This is one of my favourite cakes. I love coconut, and this old-fashioned cake lets me enjoy two of my faves in one!
This is a pretty straightforward recipe. Hands down one of the best and easiest. I always give this a five-star rating, and I am proud to say that my family enjoys every inch of this amazing cake! If you are planning to host a party or simply looking for dessert, this impressive cake surely fits your needs.
Ingredients
CAKE:
1 cup Crisco
5 eggs
2 1/2 cups Sugar
1 teaspoon Baking Powder
1 teaspoon Vanilla Flavoring
PINEAPPLE FILLING:
1 can(s) Crushed Pineapple
1 teaspoon Butter
Sweeten to taste with brown sugar
SOUR CREAM FROSTING:
1 cup Sour Cream
10 Confectioners Sugar
1 teaspoon Softened Butter
1 can(s) Coconut
How to make My Old Fashioned Coconut Cake
Step 1: Cream the Crisco with sugar. Add the eggs, a piece at a time. To the cake flour, add the baking powder, then add it to the Crisco and sugar mixture. Mix well until combined before adding in a tsp of vanilla flavouring. Pour the batter into three 9-inch cake pans. Place in a 350 degrees oven and bake for about 25 to 30 minutes. Remove from the oven when done and allow the cakes to cool.
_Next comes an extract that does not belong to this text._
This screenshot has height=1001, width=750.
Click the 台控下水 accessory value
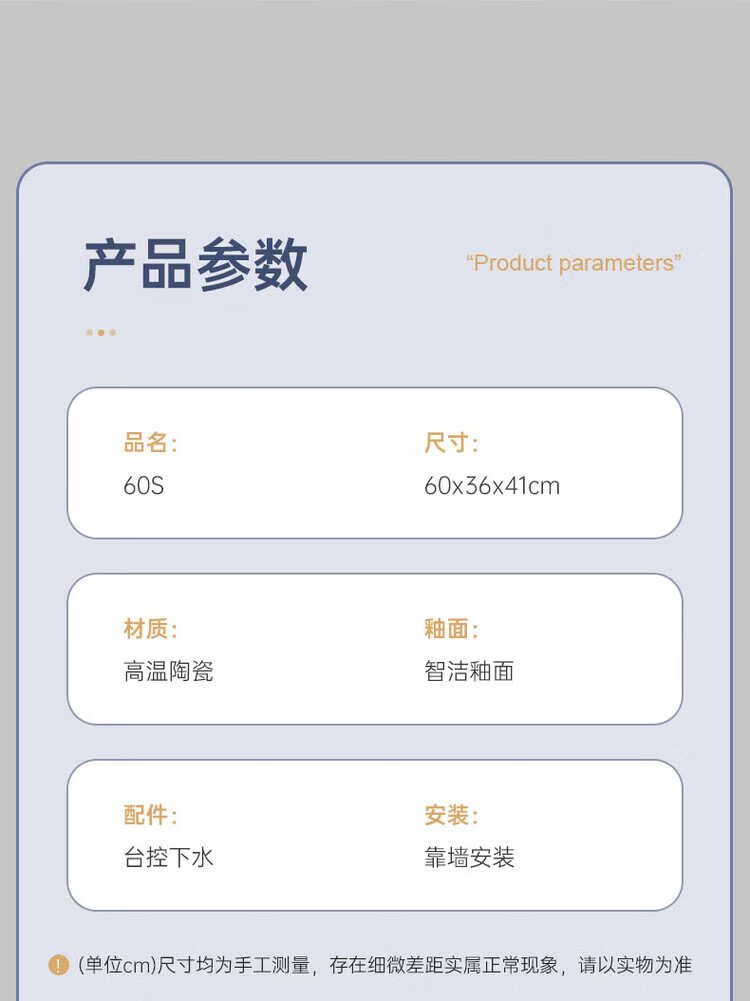click(x=169, y=857)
Step 2: To make the Pineapple Filling, place the pineapple filling ingredients in a 1 1/2 quart saucepan. Cook the mixture for about 5 to 10 minutes to thin it out.
Step 3: Using an ice pick, poke a few holes on top of the cake. This will help the filling absorb in the cake.
Step 4: In a mixer bowl, mix the sour cream and butter. Add the confectioners’ sugar, enough to have a spreading consistency. Spread this on top and sides of the cooled cake. Lastly, sprinkle with coconut. Enjoy!